Du coup, il y a des fondations qu’ils avaient commencé et n’avaient pas les moyens pour terminer. Nous étions en deuxième année à l’époque à l’école supérieure polytechnique de Dakar et on nous a ainsi demandé ce que nous pouvons faire. Nous avons donc fait toute l’étude technique et financé le nécessaire en montant le dossier.
Ensuite, nous avons demandé un financement qui nous a été accordé. Au lieu de deux salles de classe sur quatre salles de classe, le bailleur a exigé à ce que nous fassions vraiment le suivi des travaux. Et donc c’était l’occasion idéale pour nous lancer, car nous voulions tous avoir notre propre entreprise, mon cofondateur et moi, à la fin de nos études.
Mais on s’est dit pourquoi ne pas commencer maintenant avec le peu d’expérience et continuer après l’obtention de notre diplôme d’ingénieur. Néanmoins, ce n’est qu’en 2020, lorsqu’il y a eu la COVID que les cours se faisaient en ligne qu’on a eu beaucoup de temps pour commencer les travaux.
Mariama D. Badji
Vous êtes ingénieure en Génie civile, c’est quoi la construction écologique selon vous ?
La construction écologique ou bioclimatique est une construction qui s’inscrit dans son environnement et donc il n’y a pas de définition exacte. Mais, c’est plutôt un ensemble de principes qui permet de parler de construction bioclimatique. Ça prend en compte l’utilisation des matériaux et ça commence déjà par la conception. C’est-à-dire qu’il faut bien réfléchir sur le bâtiment que nous allons construire, tout en prenant compte de l’éclairage naturel pour éviter d’allumer des lampes en journée.
Ceci nous permet ainsi d’économiser de l’énergie. Il nous faut également prendre en compte la circulation de l’air pour avoir une climatisation naturelle. Après tout ceci, le choix des matériaux intervient et nous proposons à nos clients de construire en terre cuite ou crue. Ces deux options sont des alternatives qui permettent de préserver l’environnement, de réduire les émissions de gaz à effet de serre du secteur de bâtiment et surtout d’assurer le confort aux occupants.
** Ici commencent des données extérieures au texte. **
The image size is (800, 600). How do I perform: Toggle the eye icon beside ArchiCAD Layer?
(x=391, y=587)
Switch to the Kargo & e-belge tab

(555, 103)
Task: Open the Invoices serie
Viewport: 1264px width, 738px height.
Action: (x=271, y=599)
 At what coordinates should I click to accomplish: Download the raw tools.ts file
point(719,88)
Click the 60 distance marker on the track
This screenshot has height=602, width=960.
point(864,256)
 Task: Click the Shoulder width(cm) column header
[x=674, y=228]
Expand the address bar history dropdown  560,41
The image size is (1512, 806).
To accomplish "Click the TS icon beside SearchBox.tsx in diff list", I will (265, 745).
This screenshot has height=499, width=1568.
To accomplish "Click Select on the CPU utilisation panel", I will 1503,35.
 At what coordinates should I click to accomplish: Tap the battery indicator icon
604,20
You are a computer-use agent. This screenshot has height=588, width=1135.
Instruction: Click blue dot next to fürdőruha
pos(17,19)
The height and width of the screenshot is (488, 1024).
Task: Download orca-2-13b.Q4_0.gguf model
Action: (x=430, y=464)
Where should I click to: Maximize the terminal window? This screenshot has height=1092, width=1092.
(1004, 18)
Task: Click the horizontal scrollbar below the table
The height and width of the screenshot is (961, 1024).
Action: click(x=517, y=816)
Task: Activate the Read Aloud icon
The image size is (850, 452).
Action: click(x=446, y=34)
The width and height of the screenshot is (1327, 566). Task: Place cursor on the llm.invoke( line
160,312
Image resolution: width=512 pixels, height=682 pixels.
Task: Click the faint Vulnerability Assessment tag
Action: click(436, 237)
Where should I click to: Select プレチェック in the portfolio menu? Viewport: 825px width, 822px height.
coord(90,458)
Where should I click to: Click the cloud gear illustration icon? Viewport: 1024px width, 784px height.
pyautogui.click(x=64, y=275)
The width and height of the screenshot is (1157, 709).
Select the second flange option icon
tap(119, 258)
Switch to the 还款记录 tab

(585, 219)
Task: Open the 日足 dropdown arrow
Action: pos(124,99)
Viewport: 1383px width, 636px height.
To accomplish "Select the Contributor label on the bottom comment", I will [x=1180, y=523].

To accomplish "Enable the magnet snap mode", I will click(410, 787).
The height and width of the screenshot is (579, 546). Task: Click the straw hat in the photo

En tant que femme dans ce domaine comme celui-ci, qu’est-ce que ça fait ?
Je dirai c’est un challenge, parce que je suis une femme dans un milieu d’homme. Même si on ne le dit pas, il y a des regards sur nous. Tu mets ta casquette et tes bottes et les gens disent que tu peux choisir un métier de bureau ou assumer ta féminité. Mais moi je me dis qu’être femme n’empêche pas de poursuivre nos rêves et surtout de l’assumer. Moi en tout cas, je suis bien entourée par des hommes qui me font sentir à l’aise.
Ici nous sommes dans un bâtiment qui a été construit en terre crue. La différence entre une terre cuite et une terre crue est que les briques en terre cuite sont dans des fours élevés à une température 1002°C. D’aucuns disent que la brique de terre crue est plus écologique, parce qu’elle ne demande pas vraiment d’énergie ; non seulement il n’y a pas de cuisson. Donc c’est une brique qui est vraiment naturelle. Parlant de ses avantages, c’est une brique qui favorise la climatisation naturelle.
Quand bien-même il fait chaud à l’extérieur, on a un microclimat qui permet d’avoir un confort qui est nécessaire pour les occupants. C’est comme les canaris d’avant où on avait de l’eau fraiche, parce que c’était de l’agile. C’est le même principe ici. On a également joué sur l’architecture. Comme je vous l’avais dit tout à l’heure, quand on parle de construction bioclimatique, ça commence avec la conception.
Mariama D. Badji
On a donc joué sur l’emplacement des portes, des fenêtres pour avoir de l’éclairage naturel, de la circulation de l’air. Ceci nous permet d’avoir non seulement de l’air et de la lumière mais aussi, permet de jeter un coup d’œil dehors pour les formations qui se tiennent dans ces locaux d’Africa Felix.